Print the listing in full, keeping every line exactly as it is.
__________________________________________________
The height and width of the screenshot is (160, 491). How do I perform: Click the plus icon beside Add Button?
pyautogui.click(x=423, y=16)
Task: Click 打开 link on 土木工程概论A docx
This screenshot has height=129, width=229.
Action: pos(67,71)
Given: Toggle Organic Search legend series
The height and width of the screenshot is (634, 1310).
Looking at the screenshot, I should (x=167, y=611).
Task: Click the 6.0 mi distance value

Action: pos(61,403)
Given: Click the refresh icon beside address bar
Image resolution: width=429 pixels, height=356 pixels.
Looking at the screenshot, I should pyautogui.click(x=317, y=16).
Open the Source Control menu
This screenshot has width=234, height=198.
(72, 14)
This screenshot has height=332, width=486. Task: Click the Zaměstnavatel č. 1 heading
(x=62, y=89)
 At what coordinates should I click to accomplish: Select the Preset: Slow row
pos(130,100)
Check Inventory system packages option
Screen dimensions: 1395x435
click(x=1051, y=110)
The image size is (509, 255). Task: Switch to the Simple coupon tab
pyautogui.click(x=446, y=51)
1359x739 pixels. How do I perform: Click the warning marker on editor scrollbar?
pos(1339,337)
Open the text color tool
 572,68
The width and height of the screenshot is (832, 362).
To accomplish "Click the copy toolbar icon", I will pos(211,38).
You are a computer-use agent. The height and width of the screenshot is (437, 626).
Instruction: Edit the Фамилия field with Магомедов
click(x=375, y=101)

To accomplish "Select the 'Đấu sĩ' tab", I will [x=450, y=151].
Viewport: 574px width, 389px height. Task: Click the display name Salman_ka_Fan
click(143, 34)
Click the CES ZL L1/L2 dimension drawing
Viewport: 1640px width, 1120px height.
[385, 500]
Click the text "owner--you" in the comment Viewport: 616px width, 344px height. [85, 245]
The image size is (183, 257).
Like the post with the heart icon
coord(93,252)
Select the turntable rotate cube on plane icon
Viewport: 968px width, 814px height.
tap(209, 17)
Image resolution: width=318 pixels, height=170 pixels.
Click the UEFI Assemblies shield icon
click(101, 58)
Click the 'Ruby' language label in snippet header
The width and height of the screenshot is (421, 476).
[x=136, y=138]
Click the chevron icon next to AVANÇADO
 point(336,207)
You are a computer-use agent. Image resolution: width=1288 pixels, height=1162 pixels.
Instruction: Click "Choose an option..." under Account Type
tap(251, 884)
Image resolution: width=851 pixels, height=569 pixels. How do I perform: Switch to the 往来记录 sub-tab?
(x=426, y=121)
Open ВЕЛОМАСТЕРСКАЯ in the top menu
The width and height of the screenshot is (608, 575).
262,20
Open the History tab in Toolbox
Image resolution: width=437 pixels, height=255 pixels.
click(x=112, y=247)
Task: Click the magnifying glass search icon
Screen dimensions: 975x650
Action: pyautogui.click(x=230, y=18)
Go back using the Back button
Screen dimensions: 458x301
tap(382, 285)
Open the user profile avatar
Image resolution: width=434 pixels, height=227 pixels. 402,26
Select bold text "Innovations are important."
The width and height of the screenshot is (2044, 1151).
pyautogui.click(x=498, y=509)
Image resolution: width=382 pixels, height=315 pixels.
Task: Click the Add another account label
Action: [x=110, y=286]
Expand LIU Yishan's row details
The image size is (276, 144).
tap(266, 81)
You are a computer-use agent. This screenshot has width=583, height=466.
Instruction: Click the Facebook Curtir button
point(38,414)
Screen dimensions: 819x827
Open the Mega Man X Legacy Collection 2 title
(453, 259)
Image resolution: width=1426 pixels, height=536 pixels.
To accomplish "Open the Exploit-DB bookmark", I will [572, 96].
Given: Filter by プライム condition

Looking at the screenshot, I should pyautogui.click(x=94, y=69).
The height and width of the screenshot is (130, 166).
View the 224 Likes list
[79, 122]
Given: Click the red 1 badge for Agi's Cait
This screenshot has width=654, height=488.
__________________________________________________
**Exercise solution**
The height and width of the screenshot is (160, 491). How do I perform: Click the plus icon beside Add Button?
pyautogui.click(x=423, y=16)
Task: Click 打开 link on 土木工程概论A docx
This screenshot has height=129, width=229.
Action: pos(67,71)
Given: Toggle Organic Search legend series
The height and width of the screenshot is (634, 1310).
Looking at the screenshot, I should (x=167, y=611).
Task: Click the 6.0 mi distance value

Action: pos(61,403)
Given: Click the refresh icon beside address bar
Image resolution: width=429 pixels, height=356 pixels.
Looking at the screenshot, I should pyautogui.click(x=317, y=16).
Open the Source Control menu
This screenshot has width=234, height=198.
(72, 14)
This screenshot has height=332, width=486. Task: Click the Zaměstnavatel č. 1 heading
(x=62, y=89)
 At what coordinates should I click to accomplish: Select the Preset: Slow row
pos(130,100)
Check Inventory system packages option
Screen dimensions: 1395x435
click(x=1051, y=110)
The image size is (509, 255). Task: Switch to the Simple coupon tab
pyautogui.click(x=446, y=51)
1359x739 pixels. How do I perform: Click the warning marker on editor scrollbar?
pos(1339,337)
Open the text color tool
 572,68
The width and height of the screenshot is (832, 362).
To accomplish "Click the copy toolbar icon", I will pos(211,38).
You are a computer-use agent. The height and width of the screenshot is (437, 626).
Instruction: Edit the Фамилия field with Магомедов
click(x=375, y=101)

To accomplish "Select the 'Đấu sĩ' tab", I will [x=450, y=151].
Viewport: 574px width, 389px height. Task: Click the display name Salman_ka_Fan
click(143, 34)
Click the CES ZL L1/L2 dimension drawing
Viewport: 1640px width, 1120px height.
[385, 500]
Click the text "owner--you" in the comment Viewport: 616px width, 344px height. [85, 245]
The image size is (183, 257).
Like the post with the heart icon
coord(93,252)
Select the turntable rotate cube on plane icon
Viewport: 968px width, 814px height.
tap(209, 17)
Image resolution: width=318 pixels, height=170 pixels.
Click the UEFI Assemblies shield icon
click(101, 58)
Click the 'Ruby' language label in snippet header
The width and height of the screenshot is (421, 476).
[x=136, y=138]
Click the chevron icon next to AVANÇADO
 point(336,207)
You are a computer-use agent. Image resolution: width=1288 pixels, height=1162 pixels.
Instruction: Click "Choose an option..." under Account Type
tap(251, 884)
Image resolution: width=851 pixels, height=569 pixels. How do I perform: Switch to the 往来记录 sub-tab?
(x=426, y=121)
Open ВЕЛОМАСТЕРСКАЯ in the top menu
The width and height of the screenshot is (608, 575).
262,20
Open the History tab in Toolbox
Image resolution: width=437 pixels, height=255 pixels.
click(x=112, y=247)
Task: Click the magnifying glass search icon
Screen dimensions: 975x650
Action: pyautogui.click(x=230, y=18)
Go back using the Back button
Screen dimensions: 458x301
tap(382, 285)
Open the user profile avatar
Image resolution: width=434 pixels, height=227 pixels. 402,26
Select bold text "Innovations are important."
The width and height of the screenshot is (2044, 1151).
pyautogui.click(x=498, y=509)
Image resolution: width=382 pixels, height=315 pixels.
Task: Click the Add another account label
Action: [x=110, y=286]
Expand LIU Yishan's row details
The image size is (276, 144).
tap(266, 81)
You are a computer-use agent. This screenshot has width=583, height=466.
Instruction: Click the Facebook Curtir button
point(38,414)
Screen dimensions: 819x827
Open the Mega Man X Legacy Collection 2 title
(453, 259)
Image resolution: width=1426 pixels, height=536 pixels.
To accomplish "Open the Exploit-DB bookmark", I will [572, 96].
Given: Filter by プライム condition

Looking at the screenshot, I should pyautogui.click(x=94, y=69).
The height and width of the screenshot is (130, 166).
View the 224 Likes list
[79, 122]
Given: Click the red 1 badge for Agi's Cait
This screenshot has width=654, height=488.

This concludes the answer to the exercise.